Establish how many lines in the records below include the word "will"; respond with that number only.
*** Exercise data Section Begins ***
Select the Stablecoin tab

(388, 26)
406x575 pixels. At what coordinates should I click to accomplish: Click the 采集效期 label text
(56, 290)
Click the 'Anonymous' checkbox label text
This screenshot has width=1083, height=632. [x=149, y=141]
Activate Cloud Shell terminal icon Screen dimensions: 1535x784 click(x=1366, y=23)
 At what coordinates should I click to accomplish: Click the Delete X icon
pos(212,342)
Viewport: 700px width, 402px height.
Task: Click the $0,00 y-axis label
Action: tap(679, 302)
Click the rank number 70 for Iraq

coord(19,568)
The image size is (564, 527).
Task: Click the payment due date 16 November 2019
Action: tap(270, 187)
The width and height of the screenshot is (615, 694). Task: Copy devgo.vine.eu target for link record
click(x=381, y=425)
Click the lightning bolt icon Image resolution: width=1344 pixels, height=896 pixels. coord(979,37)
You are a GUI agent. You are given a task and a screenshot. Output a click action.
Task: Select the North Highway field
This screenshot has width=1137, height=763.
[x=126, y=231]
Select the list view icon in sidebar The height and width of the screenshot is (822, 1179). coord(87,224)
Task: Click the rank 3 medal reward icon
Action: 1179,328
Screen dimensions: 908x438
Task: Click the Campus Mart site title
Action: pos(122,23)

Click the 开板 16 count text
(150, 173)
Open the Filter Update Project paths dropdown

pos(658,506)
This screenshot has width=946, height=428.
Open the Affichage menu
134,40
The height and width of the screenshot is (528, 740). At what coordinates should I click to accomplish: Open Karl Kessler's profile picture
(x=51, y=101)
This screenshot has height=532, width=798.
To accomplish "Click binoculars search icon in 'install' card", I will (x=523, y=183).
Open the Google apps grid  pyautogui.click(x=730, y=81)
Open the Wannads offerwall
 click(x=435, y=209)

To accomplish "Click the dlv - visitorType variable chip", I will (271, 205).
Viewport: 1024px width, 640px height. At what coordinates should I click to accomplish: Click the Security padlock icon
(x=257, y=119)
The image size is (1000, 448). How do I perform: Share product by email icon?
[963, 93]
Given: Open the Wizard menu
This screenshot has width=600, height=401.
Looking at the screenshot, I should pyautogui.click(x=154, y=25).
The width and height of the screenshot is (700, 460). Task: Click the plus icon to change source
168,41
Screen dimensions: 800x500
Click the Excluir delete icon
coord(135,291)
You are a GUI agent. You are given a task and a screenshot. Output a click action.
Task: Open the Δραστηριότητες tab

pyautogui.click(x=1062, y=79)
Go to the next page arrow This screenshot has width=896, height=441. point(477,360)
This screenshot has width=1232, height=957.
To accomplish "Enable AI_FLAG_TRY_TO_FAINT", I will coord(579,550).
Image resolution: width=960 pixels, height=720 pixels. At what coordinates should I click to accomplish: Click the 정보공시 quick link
*** Exercise data Section Ends ***
* **Answer to the problem**
3